Tuesday, October 14, 2008

I'm pretty late in getting this posted. I've been home from New York for two weeks but have somehow not found - or taken - the time to write. Last week was a little rough for me, but more on that later.

My ten days in New York was busy, just like the city. Saw a lot of old friends and had plenty of time to do what I love to do most there - walk. Just to wander the streets, especially in Brooklyn, where we lived. Our last apartment there was in Park Slope on a tree-lined street with classic brownstones, lots of great little stores and within a few blocks of Prospect Park (cousin to the better known Central Park). And yes, lots of memories of Joshua everywhere. Having dinner in our neighbor's garden, I could look up at our old bedroom window next door and remember our last two years there (I think my favorite years of all my time in New York). Walking past the dog run in Madison Park, where he and I would meet at the end of my work day at Credit Suisse. Central Park, where he ran and we had many a picnic. Union Square with the giant farmer's market and Barnes and Noble, where he worked for six years, at one end. Ali Baba Turkish restaurant, a favorite hole-in-the-wall place that is now rather upscale with a back garden.

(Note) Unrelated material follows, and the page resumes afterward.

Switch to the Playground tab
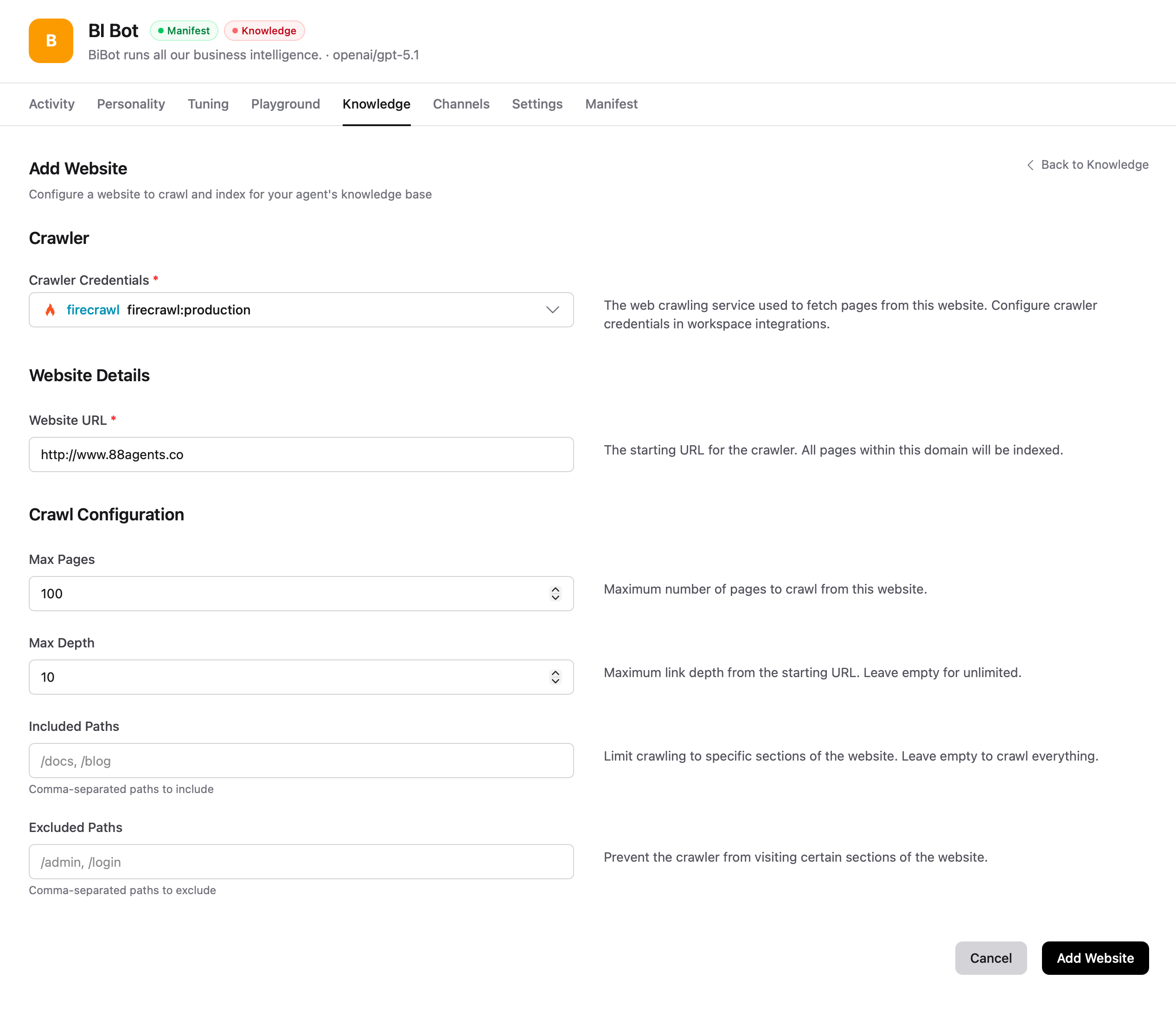This screenshot has height=1011, width=1176. click(x=286, y=104)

I met with a small group of about eight friends in Central Park on that first Sunday I was in town. The weather was amazingly gorgeous and warm. Meeting in Shakespeare's Garden was perfect - a little grove at the top of a stairway, tucked away from the Sunday crowds. It was a very casual afternoon - Tracy brought some wonderful wine; Cha Cha and Liz brought buttery rich cookies from everyone's favorite Italian bakery, Veniero's; Erasmia, as always, concocted a delicious pasta salad; and to top it off, Jennifer brought one of Joshua's favorites, Peep's. Halloween-themed pumpkins that, like the traditional Easter bunny Peep's are nauseatingly sweet. We all toasted with a Peep in his memory.

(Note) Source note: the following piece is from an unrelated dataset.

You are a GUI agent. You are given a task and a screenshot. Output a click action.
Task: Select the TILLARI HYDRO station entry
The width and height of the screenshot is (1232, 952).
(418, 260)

I was surprised at going through a bit of culture shock when I arrived. The noise, in particular really got to me. Staying in Manhattan was pretty intense because of that noise and the high energy that hits you as soon as you step outside. It was so soothing to come up from the subway in Brooklyn, where life is much calmer and quieter. It took me a couple of days to adjust; a big difference from being there last year when I immediately felt at home and soaked up all of that high-octane energy. So, with all that said, it is very doubtful that I would actively look for work there. I think a lot of people have expected that I would plan a move back, but as I keep saying, unless someone literally calls me with a job offer - not a job to apply for, but an actual offer, with excellent pay, I have no plans to go back.

On that note, I have begun the dreaded job search. OK, I've sent a handful of emails to some old contacts, sent in one resume and created a list of calls/emails I should make. Hardly a committed hunt at this point, but baby steps are something. I know the routine of getting up for a job will be good for me. One thing I have learned is that I need structure and routine. Just like Jackson, who is strangely sensitive to my moods. Although instead of comforting me when I'm really upset, he tends to hide. So much for licking my tears!

He hid quite a bit last week, as we both found me in tears at least once a day. Oh, one time he did come over and sniff me before running off to burrow under the dresser in the bedroom. The cause for the tears - aside from the obvious? Anticipation, I suspect. Once again, dreading an upcoming event that will probably pass without incident. On Thursday of this week, I will be in Death Valley with Sarah and Aaron (my sister and her husband). Our goal for this pilgrammage will be to spread Joshua's ashes in a place he selected in the park a year ago.

It was a bit of a compromise, this desert spot. His first choice was to have me take him to some far off place, preferably along the ancient Silk Route - an area through Asia that he had always wanted to visit. I feared he'd wind up sitting permanently in the closet until I got the money and courage to take such a trip solo, so Death Valley became a good alternative. He'll rest next to a small petroglyph along a dirt trail. Interestingly, when we were there last year to visit this spot, we met a man who had scattered his partner's ashes in the park. I knew then we were making a good choice.

I hope everyone (and by that, I mainly mean family and close friends) will understand my need to do this so privately. I probably shouldn't be so concerned about it. I guess the caregiver part of me wants to be mindful of everyone else's needs. A few friends have asked about joining us, but I've felt strongly about just the three of us going. My sister has been a rock for me through all of this, and I trust once again she will be exactly the support I need for this. I know that Joshua would have wanted this done as a solitary - or near solitary gesture. It's very fitting for how he lived his life, a lone figure for much of it with his wide network of loved ones surrounding him from a distance.